I wasn't sure whether you lived or worked somewhere where you'd have some sort of dehumidifier that you could leave off for a comparison. My main reservation with switch sampler kits is that switch feel depends a lot on how you position your hands: two-finger prodding even a Filco Zero XM doesn't actually feel a fraction as bad as if you try to type on it properly, when you realise just how much force is truly required. That said, I have definitely perceived (correctly or incorrectly) that the feel of Alps switches varies from day to day, and the only explanation I've seen so far from anyone is humidity.

I notice when I go back to work on a Monday morning that my office keyboard feels a lot lighter than it did on the Friday. It might be due to my nasty T-Rex typing posture at home, compared to a proper desk height at work, as a proper posture improves switch feel a lot. Filco Zero XM again: dreadful at home, but almost usable at work (and those are super stiffy switches).

Interestingly, when I tried my three new keyboards on my desk at home earlier in the year (crammed in in front of my Filco) — an NTC plastic plate white Alps, 1996 Model M, and possibly the Peerless (not sure what the third one was), the Model M was the only one that I could actually use comfortably. I was quite surprised at how usable it was.

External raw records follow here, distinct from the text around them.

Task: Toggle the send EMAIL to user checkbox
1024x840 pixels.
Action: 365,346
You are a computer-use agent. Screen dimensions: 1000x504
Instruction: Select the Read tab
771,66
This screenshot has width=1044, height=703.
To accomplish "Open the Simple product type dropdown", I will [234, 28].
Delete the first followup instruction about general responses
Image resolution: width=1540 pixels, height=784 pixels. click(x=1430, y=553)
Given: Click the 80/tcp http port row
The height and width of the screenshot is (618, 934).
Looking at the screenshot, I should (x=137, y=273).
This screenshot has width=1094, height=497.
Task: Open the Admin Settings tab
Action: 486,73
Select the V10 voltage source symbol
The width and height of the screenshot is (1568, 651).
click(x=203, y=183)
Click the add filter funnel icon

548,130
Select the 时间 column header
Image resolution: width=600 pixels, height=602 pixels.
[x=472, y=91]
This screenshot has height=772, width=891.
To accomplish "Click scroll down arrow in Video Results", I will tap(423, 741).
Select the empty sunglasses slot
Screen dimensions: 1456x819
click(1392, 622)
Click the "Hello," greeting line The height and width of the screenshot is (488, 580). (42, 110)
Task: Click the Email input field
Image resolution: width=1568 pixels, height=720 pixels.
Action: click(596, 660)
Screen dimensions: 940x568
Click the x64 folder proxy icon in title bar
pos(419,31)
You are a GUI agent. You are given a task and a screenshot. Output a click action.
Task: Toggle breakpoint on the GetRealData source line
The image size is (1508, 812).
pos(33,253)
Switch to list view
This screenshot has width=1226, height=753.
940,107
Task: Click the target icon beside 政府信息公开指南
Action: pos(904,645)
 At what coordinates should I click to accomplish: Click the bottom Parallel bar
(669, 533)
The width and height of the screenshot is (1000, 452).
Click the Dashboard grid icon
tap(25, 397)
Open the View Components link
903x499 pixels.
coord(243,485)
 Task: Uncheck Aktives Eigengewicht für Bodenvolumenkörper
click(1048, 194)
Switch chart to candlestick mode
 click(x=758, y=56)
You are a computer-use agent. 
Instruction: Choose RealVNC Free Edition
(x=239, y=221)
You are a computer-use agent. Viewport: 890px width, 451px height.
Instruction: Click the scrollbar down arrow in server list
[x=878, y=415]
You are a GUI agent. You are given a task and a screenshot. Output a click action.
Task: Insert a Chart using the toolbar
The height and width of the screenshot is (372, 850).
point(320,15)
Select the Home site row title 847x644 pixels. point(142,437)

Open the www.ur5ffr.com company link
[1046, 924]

The near-linear force curve and long pretravel must have helped under these conditions; short pretravel is helped by having a correct typing posture where you can better exert the correct actuation force. I found Cherry ML to be the best switch of the lot for accuracy at home (it's rough, but really comfortable, with the right weighting for the travel), but the fn/ctrl arrangement drives me bonkers — one day I'll lay my hands on a full-size ML keyboard.

Having actual measurements will take care of all my situation-dependent perception problems, but it may never explain why Alps switches are so temperamental.

With luck we can also settle the specification difference between all the similar Alps models (brown/green/yellow/grey/cream linear, blue/white/yellow clicky, brown/cream/orange/salmon/black/cream damped/white damped tactile). I suspect Daemon Raccoon is too far away to measure her crazy double-action switches — Alps cite a staggering 500 gf for stage 2, above 90 gf for stage 1!